= Potongan Teks =
>>>>>
Tanggal 2 September 2009, sekitar pukul 3 sore kurang dikit, Jakarta digoyang gempa. Gempanya berpusat di Tasikmalaya, Jawa Barat, tapi getarannya lumayan menciutkan nyali.
Aku sedang menghadap komputer saat gempa terjadi, semula terasa gelombang tranversal gempa mengguncang kiri-kanan tubuh. Lalu aku berdiri dan ternyata hantamannya tidak berhenti malah lebih besar. Spontan banyak teriakan muncul, takbir juga berkumandang dimana-mana. Semua berebutan mencari pintu keluar. Tangga darurat dituju beramai-ramai, berhimpitan, sementara getaran masih terasa.
Sebelum menuju tangga darurat aku sempat berpikir apakah aku bertahan saja di ruangan, toh... bila gempa semakin kuat tangga darurat pintu tidak bisa menjadi penyelamat. Pasrah, beberapa detik, namun dorongan dan arus orang yang menuju pintu darurat mengantarkan aku ke pintu darurat juga akhirnya. Tapi kepasrahan beberapa detik membuat, lebih tenang…
Suasana dekat dengan ketidakpastian pernah juga aku alami pada tahun 2004, saat ikut rombongan pasangan calon presiden Wiranto dan wakil presiden Solehuddin Wahid.
Saat itu pasangan capres-cawapres baru saja menyelesaikan kampanye putaran terakhir di Medan, Sumatra Utara. Kami bertolak dari Bandar udara Polonia, Medan, sore hari. Pesawat yang digunakan adalah pesawat carter, jenisnya kalau tidak salah foker 28. Aku sebenarnya berangkat berdua dengan kamerawan Andi Azril, tapi Azril memilih tinggal semalam dulu di Medan, aku memutuskan ikut rombongan pulang ke Jakarta.
Cuaca di bandara Polonia cerah. Pesawat take off dengan mulus. Di dalam pesawat ada pasangan capres-cawapres, Wiranto dan Solehuddin Wahid. Banyak petinggi Partai Golkar juga ikut dalam pesawat carter ini, sebut saja, Akbar Tandung, Fahmi Idris dan lain-lain. Kursi pesawat tidak terisi semuanya, aku mengambil posisi di tengah, samping kananku kursi kosong.
Sepuluh menit terbang, udara gelap menghadang. Pesawat terguncang hebat, di luar yang terlihat hanya gelap, pekat. Dua orang pramugari saat pesawat masuk ke dalam turbulensi udara, sedang membagikan makanan kecil dan permen. Tiba-tiba pesawat seperti tersedot ke bawah, terasa dalam dan membuat tubuh terlonjak ke atas.
Salah seorang pramugari yang sedang membagikan makanan, langsung duduk di sebelahku. Tatapannya penuh ketakutan, dipakainya safety belt dengan cepat. Tidak ada suara di dalam kabin, hanya guncangan hebat yang terasa. Beberapa barang di kabin terhambur.
<<<<<
= Data yang Diberikan =
>>>>>
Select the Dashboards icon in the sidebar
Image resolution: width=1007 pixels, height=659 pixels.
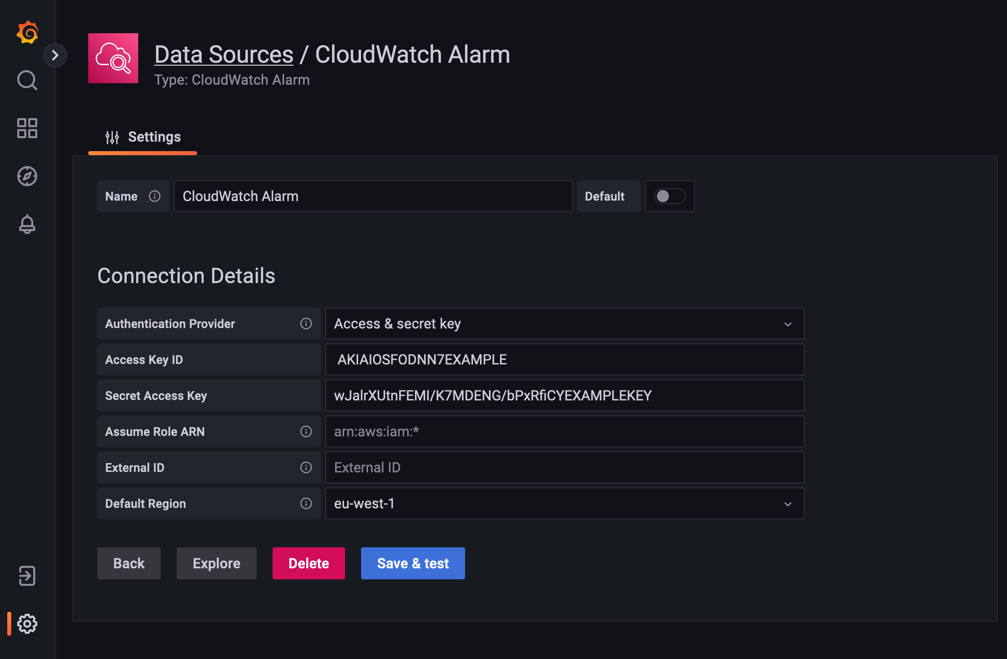click(26, 128)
<<<<<
= Tugas Anda =
1. Ketik ulang bagian teks tentang gempa dan turbulensi, mulai dari "Aku sedang menghadap" sampai "getaran masih terasa.".
2. Lanjutkan teks tentang gempa dan turbulensi setelah kalimat terakhirnya.
Baris-baris di atas diambil dari sumber lain.

= Hasil Tiap Tugas =
1.
Aku sedang menghadap komputer saat gempa terjadi, semula terasa gelombang tranversal gempa mengguncang kiri-kanan tubuh. Lalu aku berdiri dan ternyata hantamannya tidak berhenti malah lebih besar. Spontan banyak teriakan muncul, takbir juga berkumandang dimana-mana. Semua berebutan mencari pintu keluar. Tangga darurat dituju beramai-ramai, berhimpitan, sementara getaran masih terasa.

2.
Tiba-tiba sedotan udara kembali menurunkan ketinggian pesawat, jantung seperti terlonjak keluar, aku berdoa dalam hati, bila aku memang harus mati di sini. Pramugari yang duduk di sampingku melafadzkan “astaghfirullah”, berkali-kali, semakin berguncang suaranya semakin keras.
Jantungku seperti berhenti memompa darah. Cuaca jelek belum terlampaui, tapi aku beranikan bertanya ke pramugari, apakah kejadian seperti ini pernah dialami sebelumnya. Dia menjawab dengan terengah bahwa pengalaman udara buruk seperti ini baru kali ini dialaminya. Aku jadi takut mendengarnya. Pramugari yang setiap hari terbang pun ketakutan.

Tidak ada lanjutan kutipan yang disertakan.